When I arrived, two hours late, I saw Chomsky leaving the office momentarily. He recognized me and said, “c’mon in.” I entered and explained to Glenn that I decided to come anyway to see if Chomsky had a last second opening.

In the back office was a video crew set up to interview. They were a European based news outlet who I assumed made a much longer trip than myself.

As I handed Glenn and Bev, his cookies, which my mother likes to bake for everyone, including Chomsky, I stood in the front portion of the office. Chomsky once shared that cookies were used to get him to attend synagogue when he was ten years old and usually served as the highlight. I hope he never found this to be the case with our meetings.

His office at MIT was a museum with two desks, bookshelves containing everything from anthropology to zoology, a side annex with massive numbers of Chomsky volumes, and posters and pictures of years past. Howard Zinn quotations hanged on the wall along with a vintage Chomsky poster that announced his speech on East Timor. Throughout the office corridor were other Chomsky visuals, including personal mementos and pictures of his family members, fellow activists, and friends.

Chomsky reentered and said, “c’mon with me.” He brought me to the middle office and found the time to talk to me for nearly fifteen minutes in spite of the fact that I missed my appointment. He accepted my mother’s cookies with the classic Chomsky warm smile and he asked me how it was going with my teaching. When I asked him to sign my first edition of At War with Asia, he didn’t flinch. He personalized the book to me by name, something he insisted on doing this time.
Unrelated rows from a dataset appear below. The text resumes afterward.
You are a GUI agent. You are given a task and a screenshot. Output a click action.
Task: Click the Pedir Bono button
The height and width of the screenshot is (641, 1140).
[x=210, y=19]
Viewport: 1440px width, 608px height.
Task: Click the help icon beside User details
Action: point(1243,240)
We ended up talking about education and his Bertrand Russell lectures and John Dewey, as he ensured to prioritize my questions another time. He only asked to delay it a couple of weeks since he was swamped. But he’s always swamped. Chomsky was just being the warm, generous person that he is. That day, he still managed to reference in passing a lengthy Dewey quote:

“…. the great majority of workers have no insight into the social aims of their pursuits and no direct personal interest in them. The results actually achieved are not the ends of their actions, but only of their employers. They do what they do, not freely and intelligently, but for the sake of the wage earned. It is this fact which will make any education designed simply to give skill in such undertakings illiberal and immoral. (John Dewey, Democracy and Education)

I even made Chomsky laugh when I told him about my late uncle, who also attended Central High School in Philadelphia. My uncle experienced antisemitism in East Oak Lane and tells stories about tough Catholic kids attempting to beat him up on his walk home from school. Chomsky related to this almost identically and experienced something similar. He also recalled, “the Irish kids coming out of the Jesuit school, [that] were raving anti-Semites.” When I told him that my uncle remarked it “was especially difficult that some of them were my friends,” he laughed in sympathy.

This is my short Chomsky story and tribute.

I would like to wish my friend Noam a Happy Birthday, but especially thank him for the gifts he has given to me and to the world.

Daniel Falcone is a teacher, journalist, and PhD student in the World History program at St. John’s University in Jamaica, NY as well as a member of the Democratic Socialists of America. He resides in New York City.